En prévention de questions qui me sont régulièrement posées : non, je n’ai jamais été arrêtée par des policiers parce que j’étais journaliste. Non, ma liberté d’expression n’a jamais été bafouée. Non, tout le monde ne veut pas « partir de Cuba pour les Etats-Unis ». Oui, j’ai vu beaucoup d’homosexuels et de travestis heureux à La Havane. Oui, le système de santé cubain fonctionne : il se place parmi les meilleurs au monde, qualifié de « modèle » par l’ONU en 2014. Oui, la vie est difficile à Cuba, en permanence. Les ressources sont très limitées. C’est le prix qu’ils ont choisi de payer pour leur indépendance. Non, il n’y a pas vraiment de pluralisme de la presse. Oui, lire le slogan « Patria o Muerte » dans la rue m’a choqué. Parler de libertés individuelles serait de l’ordre de la spéculation. Je n’ai pas vécu assez longtemps avec les Cubains pour en parler. Mais il est exact de souligner qu’au nom de la « lutte contre le terrorisme », on se permet beaucoup de choses. Le CDR (comité de défense de la révolution, le système de surveillance cubain) est très présent, très actif. J’ai fait l’expérience du « fichage » au moment de changer mon visa à l’Immigration. Un dossier complet sur moi indiquait où j’avais logé, chaque lieu que j’avais visité où l’on m’avait demandé mes papiers d’identité, quels étaient les modes de transports que j’avais empruntés... jusqu’à mon « attitude vestimentaire ». J’ai appris que tout citoyen pouvait contribuer à apporter des renseignements sur une personne au comité. Je ne savais pas si je devais être impressionnée ou bouleversée. On en est là aujourd’hui, avec la loi sur la surveillance, et c’est regrettable...

Je terminerais sur une citation très courte de Che Guevara -car toutes les bonnes idées sont quand même parties de lui- qui me semble importante, à la fois pour Cuba qui se renouvelle aujourd’hui, et pour nous, jeunes occidentaux en recherche d’un système plus juste : « Une révolution qui ne s’approfondit pas constamment est une révolution qui régresse. »

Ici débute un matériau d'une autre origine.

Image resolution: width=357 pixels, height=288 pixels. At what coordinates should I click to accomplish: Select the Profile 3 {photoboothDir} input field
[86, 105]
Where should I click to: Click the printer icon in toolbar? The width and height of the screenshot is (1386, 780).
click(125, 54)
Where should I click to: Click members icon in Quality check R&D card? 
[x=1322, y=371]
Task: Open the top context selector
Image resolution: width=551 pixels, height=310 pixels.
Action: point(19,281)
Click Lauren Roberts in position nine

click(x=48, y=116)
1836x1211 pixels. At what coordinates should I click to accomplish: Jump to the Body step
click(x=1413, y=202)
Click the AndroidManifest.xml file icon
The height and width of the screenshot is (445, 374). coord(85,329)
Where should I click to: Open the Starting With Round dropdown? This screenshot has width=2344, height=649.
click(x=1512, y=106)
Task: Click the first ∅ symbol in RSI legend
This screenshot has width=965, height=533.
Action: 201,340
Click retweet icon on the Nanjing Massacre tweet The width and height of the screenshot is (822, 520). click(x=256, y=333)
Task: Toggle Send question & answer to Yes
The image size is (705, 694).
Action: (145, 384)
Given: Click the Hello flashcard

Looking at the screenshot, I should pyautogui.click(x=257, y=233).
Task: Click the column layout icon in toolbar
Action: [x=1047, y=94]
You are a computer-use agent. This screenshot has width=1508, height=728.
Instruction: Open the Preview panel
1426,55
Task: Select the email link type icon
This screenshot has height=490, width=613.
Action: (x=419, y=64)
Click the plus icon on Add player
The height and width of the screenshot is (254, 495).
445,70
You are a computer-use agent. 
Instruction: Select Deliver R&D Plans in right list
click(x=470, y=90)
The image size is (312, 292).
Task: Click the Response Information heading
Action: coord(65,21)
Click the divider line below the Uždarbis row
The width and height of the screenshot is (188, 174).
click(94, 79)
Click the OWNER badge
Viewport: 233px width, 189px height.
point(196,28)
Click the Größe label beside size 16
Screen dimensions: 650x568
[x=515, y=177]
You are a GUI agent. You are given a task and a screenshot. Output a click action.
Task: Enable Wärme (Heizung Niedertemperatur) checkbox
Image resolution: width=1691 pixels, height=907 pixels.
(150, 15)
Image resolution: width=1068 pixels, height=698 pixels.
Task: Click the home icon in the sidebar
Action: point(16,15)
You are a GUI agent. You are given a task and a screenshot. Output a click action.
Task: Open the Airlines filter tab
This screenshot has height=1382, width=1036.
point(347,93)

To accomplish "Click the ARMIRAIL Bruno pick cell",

Cette lourdeur jamais ressentie dans ce vol de retour vers le Nord. Ce silence des rues disciplinées. Cette incompréhension face aux décisions de mon propre continent. Le Che a écrit « ya no soy yo » en revenant du Pérou, à 20 ans. Cuba a renversé ma vision du monde, et je l’en remercie. Une chose est sûre : je reviendrai à Cuba. Seguro et volveré.